A completare la disciplina della materia ci sono anche le Linee guida dell’Anac (Autorità anti-corruzione), nelle quali si chiarisce che l’Inps, nel valutare le richieste di accesso civico ai dati dei beneficiari dei sussidi, deve tenere conto di alcuni parametri. Tra questi vi è «il ruolo ricoperto nella vita pubblica, la funzione pubblica esercitata o l’attività di pubblico interesse svolta dalla persona cui si riferiscono i predetti dati», unito alla circostanza che, nel caso dei parlamentari e, magari anche di assessori e consiglieri regionali beneficiari del bonus, la divulgazione dei loro nomi servirebbe a svelare la non sussistenza di una vera situazione di disagio economico-sociale.

La discrezionalità spetta dunque all’Inps, che deve verificare caso per caso. E quindi Tridico, per non prestare il fianco a sospetti di faziosità, dovrebbe addirittura promuovere e incentivare la divulgazione dei dati dei beneficiari del bonus. Non solo dei politici, ma anche di altri personaggi pubblici che, pur non essendo titolari di incarichi elettivi, abbiano percepito per altre vie soldi pubblici.

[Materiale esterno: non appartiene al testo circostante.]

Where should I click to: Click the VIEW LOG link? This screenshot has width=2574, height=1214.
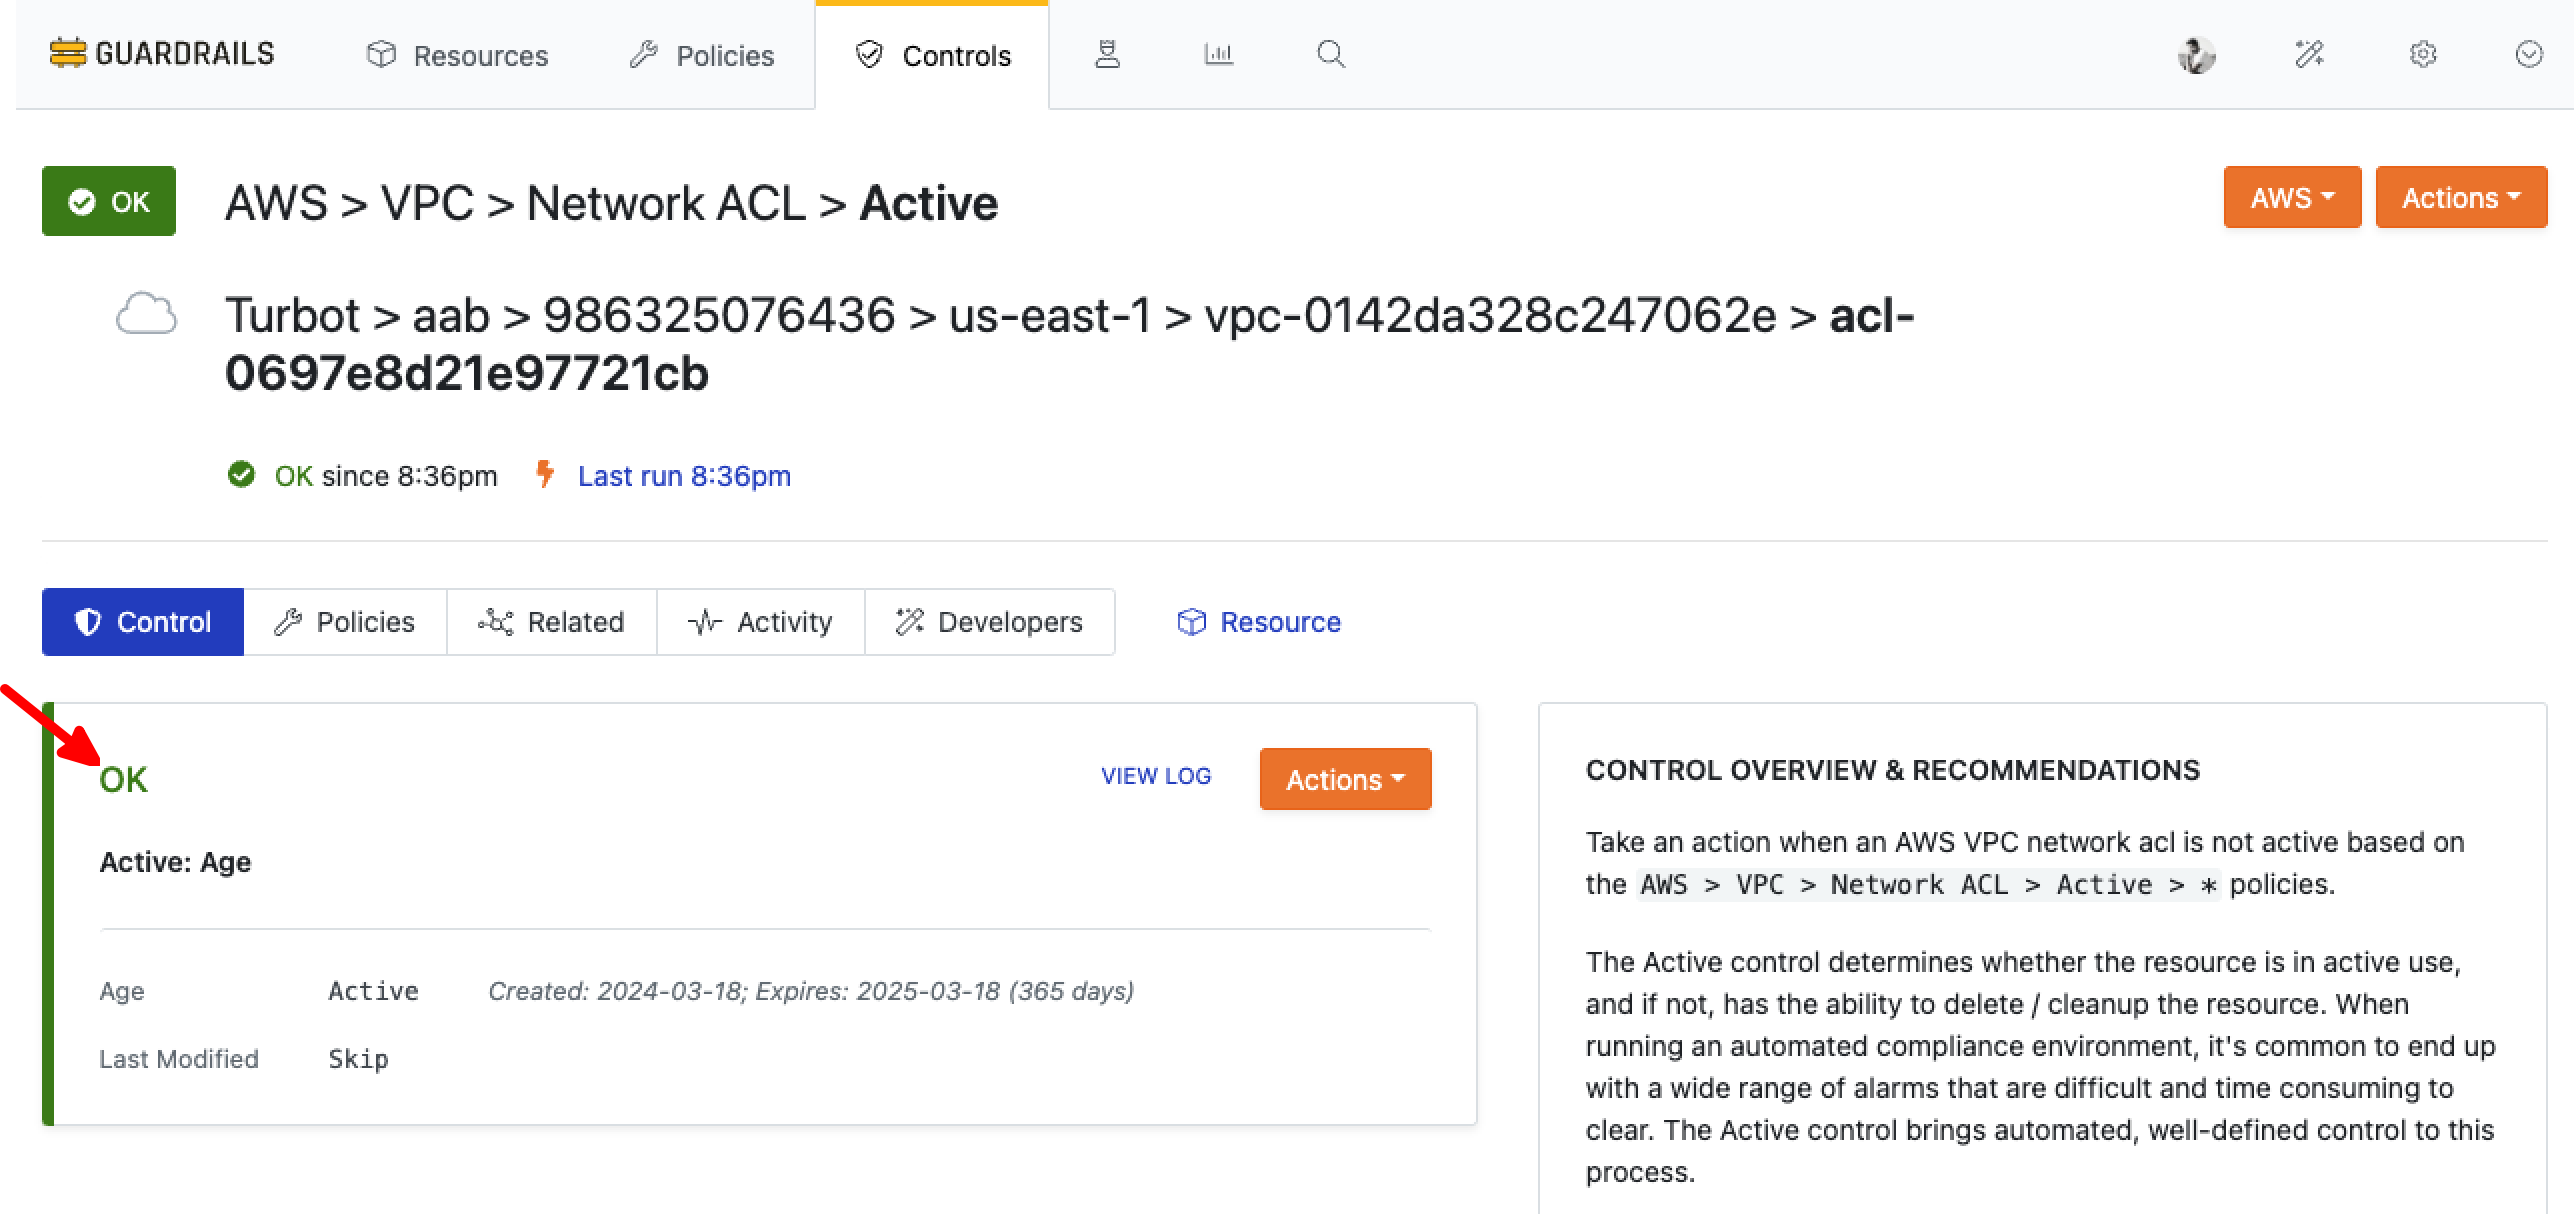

In particolare continua a rimanere segreto il nome di un noto conduttore televisivo che avrebbe richiesto e ottenuto il bonus dei 600 euro. Se avesse un contratto come lavoratore autonomo in Rai vorrebbe dire che percepirebbe soldi pubblici sia attraverso il canone pagato da tutti i cittadini sia come fruitore del sussidio Inps. Il che sarebbe davvero un pugno nello stomaco di migliaia di autonomi che hanno richiesto quel bonus ma che per mille ragioni non l’hanno ottenuto. Se, oltre che essere conduttore, fosse anche iscritto all’Ordine dei giornalisti, la categoria dei giornalisti non potrebbe non essere in imbarazzo. Ma perché Ordine e sindacato non chiedono quel nominativo? Proprio in una fase storica nella quale l’informazione di qualità ha spesso garantito reportage puntuali e documentati sull’andamento della pandemia, fugare ogni sospetto sulla presunta appartenenza all’Ordine dei giornalisti di quel conduttore lautamente pagato da una tv (pubblica o privata) si rivelerebbe una boccata d’ossigeno per la credibilità dei giornalisti. I giornali più giustizialisti, che per primi hanno scovato i nominativi dei tre parlamentari furbetti, dimostrino analogo amore per la verità anche se in questo caso il furbetto risultasse un iscritto al loro stesso Ordine professionale. In questo modo dimostrerebbero di sentirsi parte di una casta.